#### [SELECTED TEXT]
>>>

Mahlon - “Unhealthy or Sickly” The young man apparently had much difficulty with his health. Mahlon must have been a person of continual sickness.

Chilion - “Pining or Puny” This one was not to be outdone by his sibling, for he was also a son that experienced continual unhealthiness. It must have been overbearing and overwhelming as Naomi tried to raise these sick sons.

· The Sickness of their Bodies

· The Sinfulness of their Brides

· The Sorrowfulness of their Burial

· The Seriousness of their Banishment

· The Sureness of their Blemishes

d. The Daughter-in-law Orpah: Orpah married one of the sons of Naomi and she was a native of the land of Moab. The main thing that we remember concerning Orpah is that she turned back and did not go to Bethlehem with Ruth.

<<<

#### [TASKS]
a – Answer these from the passage on Naomi's family:
(i) What meaning does it give for the name Mahlon?
(ii) What land was Orpah a native of?
(iii) What is the main thing it says we remember about Orpah?
b – Write the next part of the passage on Naomi's family, picking up after its last sentence.
The rows play no part in this.

#### [EXCERPTED DATA]

>>>

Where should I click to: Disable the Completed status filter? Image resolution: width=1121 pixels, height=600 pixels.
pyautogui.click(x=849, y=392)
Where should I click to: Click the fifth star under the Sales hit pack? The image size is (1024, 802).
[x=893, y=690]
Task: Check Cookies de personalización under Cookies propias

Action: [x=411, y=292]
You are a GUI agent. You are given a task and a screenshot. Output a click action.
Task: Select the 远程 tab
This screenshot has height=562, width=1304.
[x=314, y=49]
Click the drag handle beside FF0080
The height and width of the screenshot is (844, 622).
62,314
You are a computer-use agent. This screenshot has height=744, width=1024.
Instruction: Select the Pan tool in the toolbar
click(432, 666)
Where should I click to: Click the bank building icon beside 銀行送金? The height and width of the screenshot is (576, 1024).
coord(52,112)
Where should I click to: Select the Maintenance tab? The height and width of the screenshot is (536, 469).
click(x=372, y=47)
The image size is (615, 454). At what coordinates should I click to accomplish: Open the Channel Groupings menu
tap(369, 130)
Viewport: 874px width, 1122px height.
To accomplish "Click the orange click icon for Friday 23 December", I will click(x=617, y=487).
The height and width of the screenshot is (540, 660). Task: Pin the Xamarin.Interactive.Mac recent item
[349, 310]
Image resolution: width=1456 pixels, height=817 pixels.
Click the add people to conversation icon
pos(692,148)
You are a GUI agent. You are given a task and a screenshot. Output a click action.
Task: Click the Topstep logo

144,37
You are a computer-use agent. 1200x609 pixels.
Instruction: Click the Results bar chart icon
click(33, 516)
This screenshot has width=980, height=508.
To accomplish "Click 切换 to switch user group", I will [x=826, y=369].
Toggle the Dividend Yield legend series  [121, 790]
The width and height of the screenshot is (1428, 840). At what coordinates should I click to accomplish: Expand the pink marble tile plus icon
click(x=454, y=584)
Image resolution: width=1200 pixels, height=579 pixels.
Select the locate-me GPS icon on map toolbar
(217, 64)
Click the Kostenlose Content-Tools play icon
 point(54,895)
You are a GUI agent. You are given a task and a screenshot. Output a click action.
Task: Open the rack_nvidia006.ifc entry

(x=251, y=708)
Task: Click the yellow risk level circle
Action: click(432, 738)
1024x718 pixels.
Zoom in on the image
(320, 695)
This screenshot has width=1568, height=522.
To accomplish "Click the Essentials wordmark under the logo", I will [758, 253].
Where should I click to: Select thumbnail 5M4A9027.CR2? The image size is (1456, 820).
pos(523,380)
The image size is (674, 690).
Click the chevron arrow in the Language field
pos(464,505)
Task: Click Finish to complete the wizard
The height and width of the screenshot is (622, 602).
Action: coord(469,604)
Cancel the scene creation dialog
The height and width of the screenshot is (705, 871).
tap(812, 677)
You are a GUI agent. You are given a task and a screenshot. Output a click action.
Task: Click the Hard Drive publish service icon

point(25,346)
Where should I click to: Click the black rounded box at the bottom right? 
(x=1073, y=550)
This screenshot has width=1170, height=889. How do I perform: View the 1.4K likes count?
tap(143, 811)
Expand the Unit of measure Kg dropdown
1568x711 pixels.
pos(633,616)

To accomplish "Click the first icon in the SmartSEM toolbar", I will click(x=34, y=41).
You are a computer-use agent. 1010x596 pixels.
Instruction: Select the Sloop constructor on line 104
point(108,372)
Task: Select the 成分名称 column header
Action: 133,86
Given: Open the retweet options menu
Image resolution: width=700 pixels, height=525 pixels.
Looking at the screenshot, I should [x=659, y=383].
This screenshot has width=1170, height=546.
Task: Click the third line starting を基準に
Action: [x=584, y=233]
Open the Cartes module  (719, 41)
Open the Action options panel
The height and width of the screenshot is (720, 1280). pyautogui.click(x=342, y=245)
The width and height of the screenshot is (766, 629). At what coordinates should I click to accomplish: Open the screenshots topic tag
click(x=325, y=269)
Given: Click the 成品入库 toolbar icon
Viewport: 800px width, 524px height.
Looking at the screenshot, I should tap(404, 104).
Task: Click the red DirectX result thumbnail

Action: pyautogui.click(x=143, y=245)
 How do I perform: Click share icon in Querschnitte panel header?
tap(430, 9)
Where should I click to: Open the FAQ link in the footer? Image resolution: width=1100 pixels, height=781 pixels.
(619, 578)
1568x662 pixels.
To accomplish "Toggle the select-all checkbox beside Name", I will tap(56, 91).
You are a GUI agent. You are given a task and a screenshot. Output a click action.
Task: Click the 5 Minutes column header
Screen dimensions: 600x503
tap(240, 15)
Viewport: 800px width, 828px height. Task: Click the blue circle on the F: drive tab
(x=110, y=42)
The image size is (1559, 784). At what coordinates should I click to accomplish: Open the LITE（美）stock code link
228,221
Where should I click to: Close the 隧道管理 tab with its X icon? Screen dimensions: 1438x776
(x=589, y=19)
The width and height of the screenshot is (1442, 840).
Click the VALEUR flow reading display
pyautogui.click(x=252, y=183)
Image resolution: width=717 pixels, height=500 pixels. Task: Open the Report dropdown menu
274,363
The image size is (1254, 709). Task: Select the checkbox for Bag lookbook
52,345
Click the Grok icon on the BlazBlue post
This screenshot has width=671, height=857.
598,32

<<<

#### [ANSWERS PROVIDED]
a –
(i) "Unhealthy or Sickly"
(ii) The land of Moab
(iii) She turned back and did not go to Bethlehem with Ruth.

b –
Orpah - “Gazelle, Deer, or Fawn” The intent here is that she was very fleet footed and probably very active. Is it not amazing that she married into such a sickly environment? I suppose the fleet footedness of Orpah swiftly carried her back to her original family and faith.

· The Goodness that Orpah Shared (Ruth 1:8)

· The Grief that Orpah Saw (Ruth 1:5)

· The Groaning that Orpah Submitted (Ruth 1: 9, 14)

· The Gloom that Orpah Supposed (Ruth 1: 11 - 13)

· The God that Orpah Spurned (Ruth 1: 14 - 15)

e. The Daughter-in-law Ruth: In this story Ruth would be the heroine, the one that needed to be saved from a fatal outcome. In first looking at this story one would assume that Ruth was the star of the story, I do not believe this to be the case. I think that Ruth plays second fiddle to another, which would be Boaz. Ruth would represent the church standing in the need of redemption. Boaz would represent Jesus as the available ready Redeemer. Ruth also was one of the daughter-in-laws of Naomi. Ruth refused to turn back to her old gods and her old way of life, she would stay close to Naomi and go to Bethlehem.

Ruth - “Pleasant, Beauty, or Friendly” The girl must have been awesome in life.

· The Beauty that Ruth Showed

· The Beliefs that Ruth Shared (Ruth 1: 14 - 18)

· The Blessings that Ruth Sought (Ruth 2:13)

· The Barely that Ruth Shared (Ruth 3: 17)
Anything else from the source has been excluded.